Urge referir a canção folk de cariz mais tradicional como um dos géneros que mais marca o disco; “Heart” relembra-nos o dedilhar habitué da canção folk dos anos setenta, onde se foi desencantar Nick Drake ou mesmo Jackson C. Frank. Contudo, raramente nos é possível sentir o peso que a guitarra tem no disco como teve nessa canção: a guitarra é completamente colocada em segundo plano, juntamente com toda a restante panóplia sonora. Diffraction/Refraction é, acima de tudo, um disco que se rege pela actualidade da canção folk, pela sua modernização e pelo detrimento que este género tem dado, cada vez mais, à guitarra: o que mais interessa são os sintetizadores e o modo como eles nos conseguem aprisionar ininterruptamente às canções. É mais do que evidente que os You Can’t Win, Charlie Brown apostam muito mais nos teclados do que nas guitarras ou baixos, tal como hoje em dia têm feitos nomes como Grizzly Bear, Surfjan Stevens ou mesmo Animal Collective, mas com a diferença de que hoje, 2014, ninguém tem mostrado que o faz melhor do que eles.

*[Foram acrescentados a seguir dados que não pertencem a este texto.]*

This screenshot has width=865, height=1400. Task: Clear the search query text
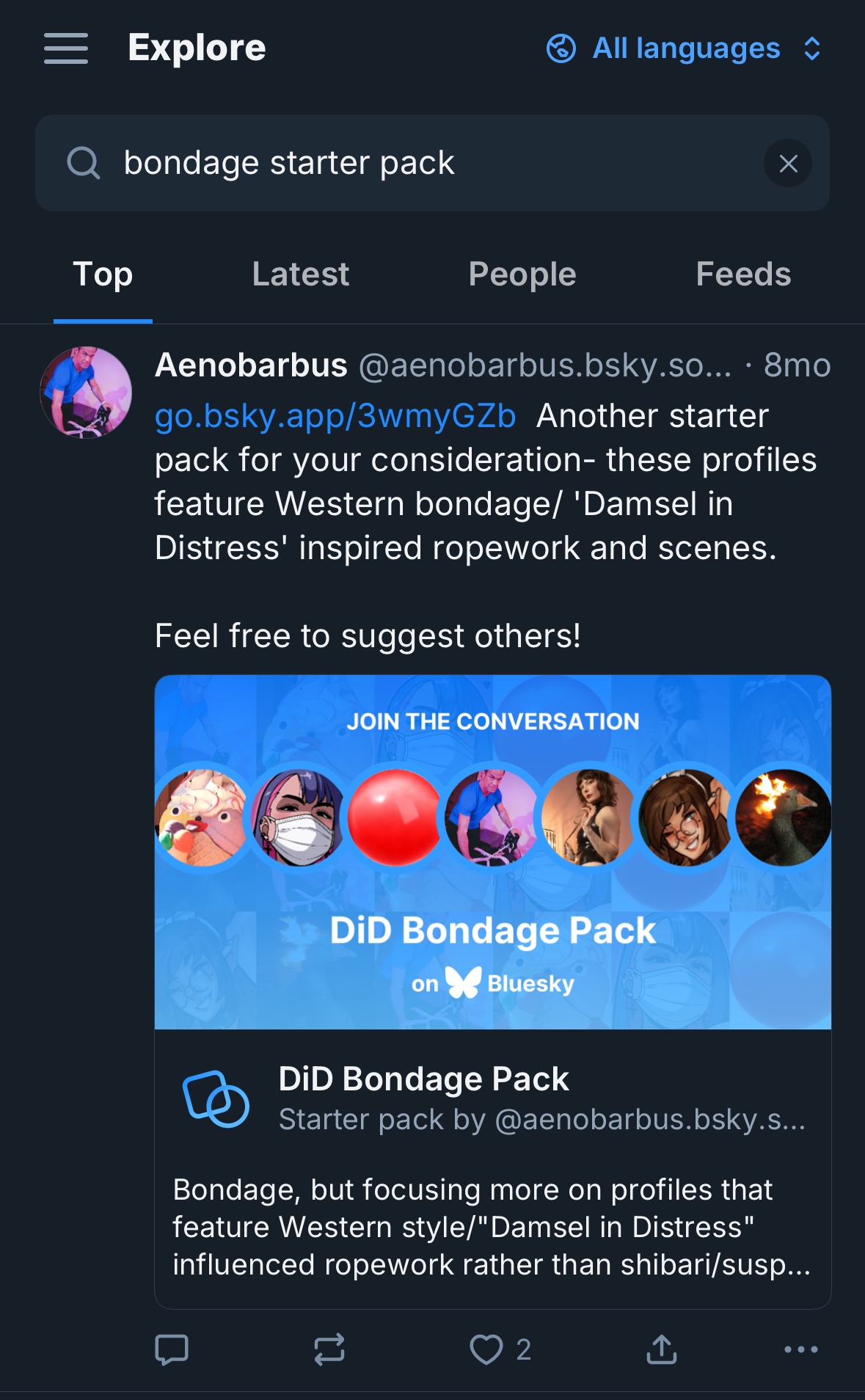(788, 163)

 As vocais do disco são de excelência, quer a sua componente principal quer mesmo a harmonia dos seus coros, o modo como Diffraction/Refraction nos prende a si é soberbo: e, generalizando, a sequência “After December” / “Fall For You” é um autêntico exemplo de como deve correr um disco; deve ser conexo entre si, contar uma história ao mesmo tempo que nós queiramos que essa história nos seja contada. Podemos não ter aqui um momento tão épico como “An Ending”, musicão do primeiro LP, mas temos um autêntico puzzle de onze peças em que quando nos apercebemos da sua imagem sorrimos de satisfação por um dever que, mesmo não sendo nosso, foi cumprido.

Emanuel Graça




quarta-feira, 8 de junho de 2011

You Can't Win, Charlie Brown - "Chromatic"

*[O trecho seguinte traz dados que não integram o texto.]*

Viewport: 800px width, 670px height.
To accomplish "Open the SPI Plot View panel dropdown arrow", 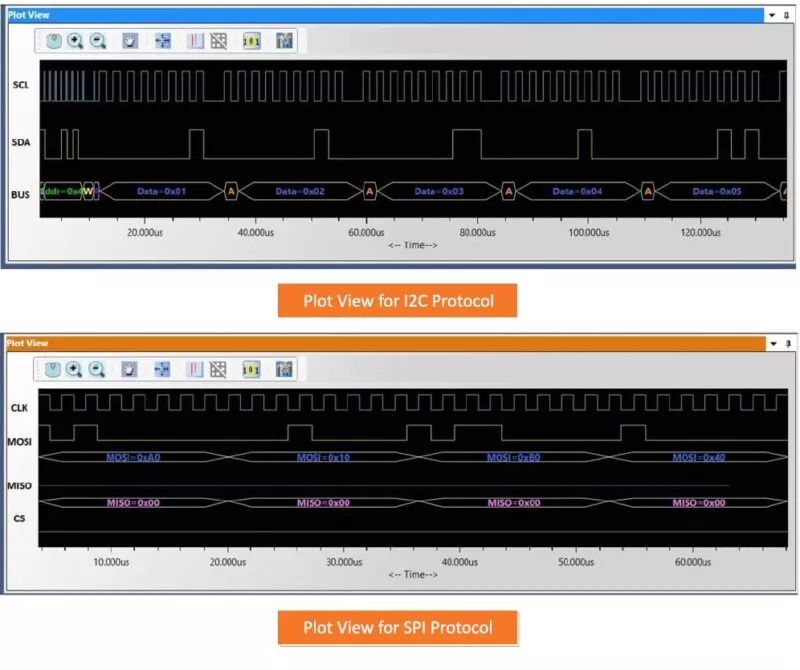I will click(771, 344).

O universo acústico ainda tem tanto para oferecer que até parece mal mais projectos não investirem nessa vertente do seu trabalho. You Can't Win, Charlie Brown é uma banda que luta por isso. Fazem uma música um pouco sonhadora, uma atmosfera acústica com uns tons muito quentes e coloridos, que nos levam a pairar e a imaginar outra coisa, outro lugar. Esta sensação é demasiado forte para não ser dita, fazem-no com o mesmo talento como fez um grupo que nunca é mencionado nas suas influências mas que se quer acreditar que pode estar associado: The Good, The Bad and The Queen, um dos mil trabalhos de Damon Albarn, fundador dos Blur e Gorillaz. A comparação nem é tanto pela musicalidade mas mais pela panóplia de sensações transmitidas ao ouvir.

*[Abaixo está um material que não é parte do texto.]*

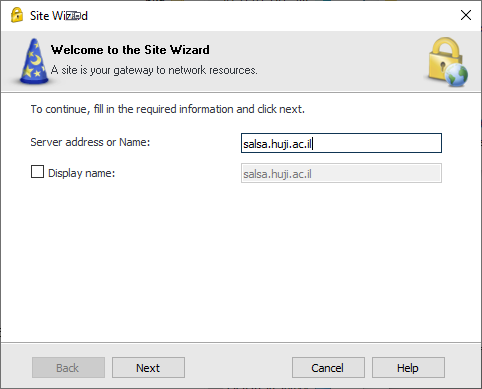This screenshot has width=482, height=389.
Task: Proceed with the Next button
Action: [148, 368]
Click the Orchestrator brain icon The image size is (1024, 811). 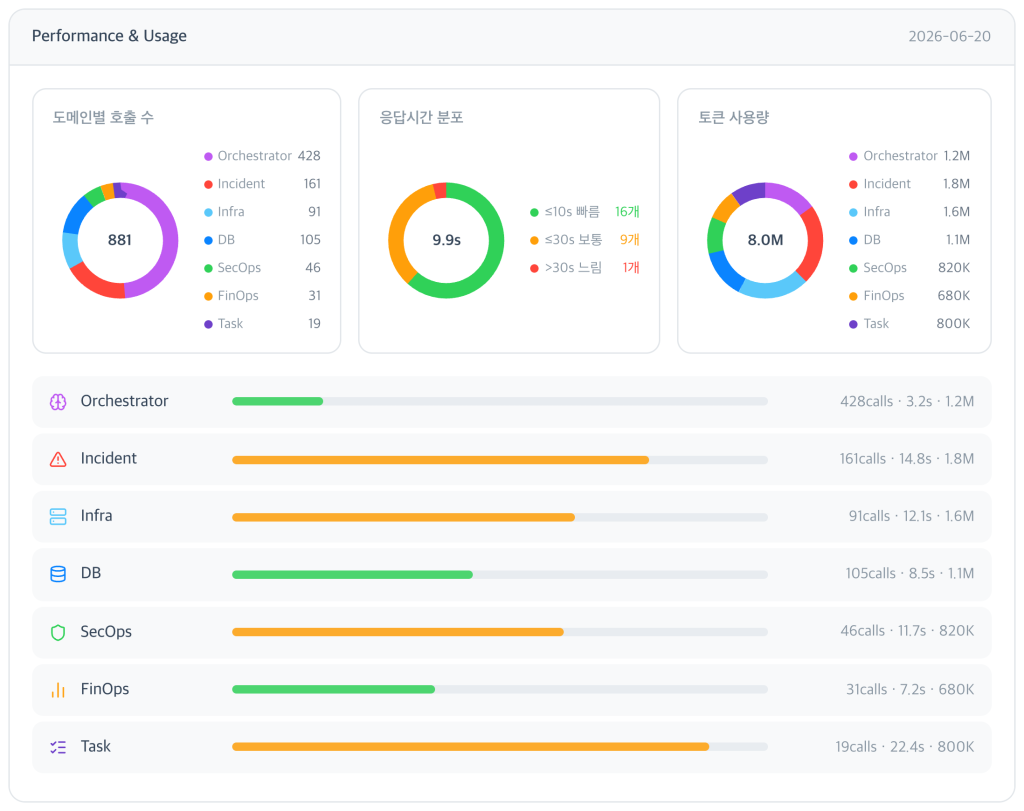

Nem tudo se baseia no formato acústico standard. São por vezes usadas texturas electrónicas neste "Chromatic", álbum de estreia dos YCWCB, que surge no seguimento do lançamento de um EP homónimo pela Optimus Discos. Um dos elementos mais importantes nestas faixas é o uso recorrente de uma cama vocal muito confortável. Sejam 2, 3 vozes, a fazer coros ou a fazer segundas vozes da voz principal, elas assentam que nem uma luva. Em "In The End We Start Again" sente-se isto mesmo, a música é percussão com vozes praticamente!


As suas verdadeiras referências são nomes como Nick Drake, Animal Collective, Simon & Garfunkel, Fleet Foxes, e continua. Mas o importante a reter disto tudo é a identidade musical que os YCWCB estão a cimentar. A música tanto parece simples como de repente parece verdadeiramente complexa. E as vozes sempre presentes, tão importantes. São a grande imagem de marca deste grupo, e esperemos que o continue a ser.

O electro-folk que eles nos trazem já começa a trazer feedback doutros países. O Shout4Music.com diz:

"This is dead good. They’re Portuguese, and you can hear fado in the understatement, and the melancholy of the vocal line; you can hear Dennis Wilson and the Flaming Lips jamming Brooklyn psychedelia in the instrumentation. And you can dance to it too. It sounds uncannily like a Scottish summer evening."

E desta forma termina esta análise. Scottish Summer Evening é capaz de ser a mais descrição mais perfeitamente adequada para todo este trabalho genial.